## Work order
Starting at the line below that contains "Instruction: Click the 未登录 login button" and ending at the line that contains "Where should I", retype each line exactly as it stands, but omit the pictures.

## Provided entries
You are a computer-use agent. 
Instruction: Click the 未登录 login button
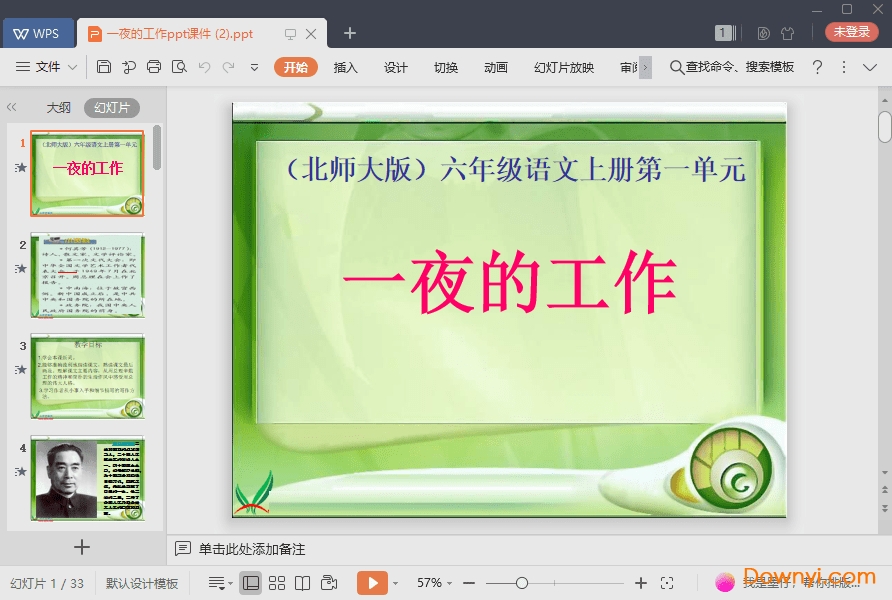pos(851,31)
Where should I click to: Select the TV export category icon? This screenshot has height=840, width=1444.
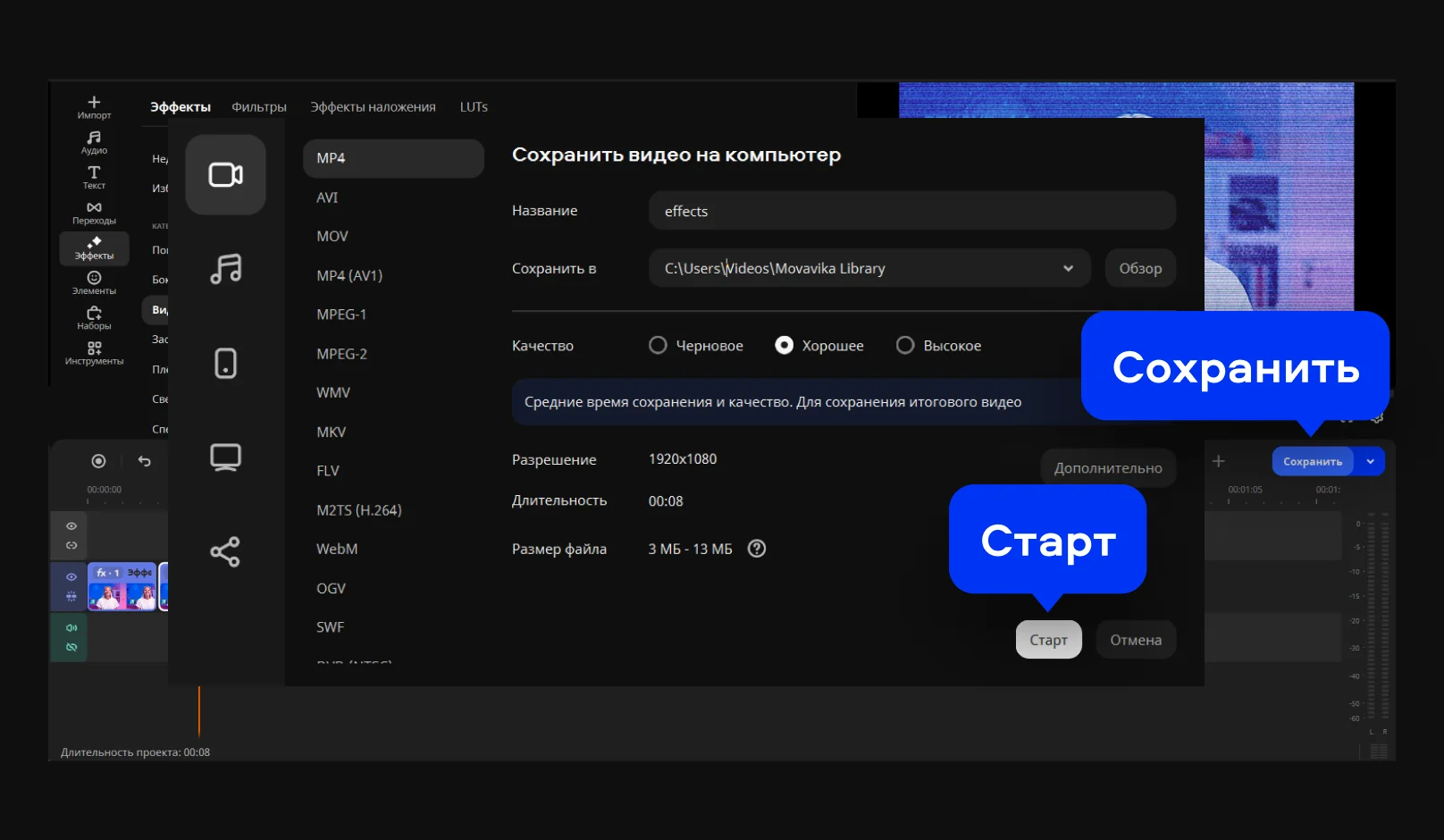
==
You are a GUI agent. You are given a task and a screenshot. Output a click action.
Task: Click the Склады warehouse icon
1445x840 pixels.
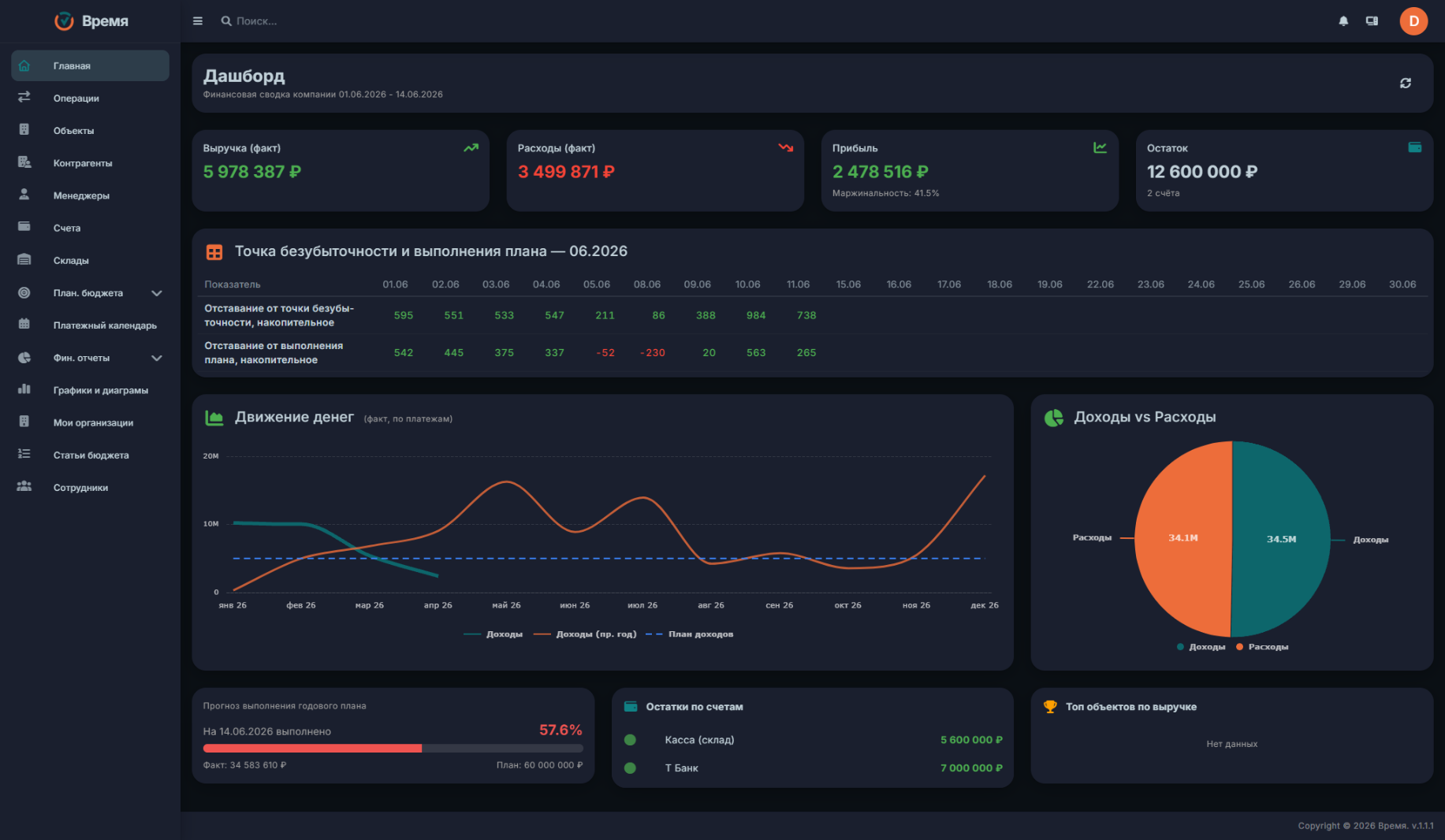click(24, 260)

## Your solution
Instruction: Click the 未登录 login button
pos(851,31)
Where should I click to: Select the TV export category icon? This screenshot has height=840, width=1444.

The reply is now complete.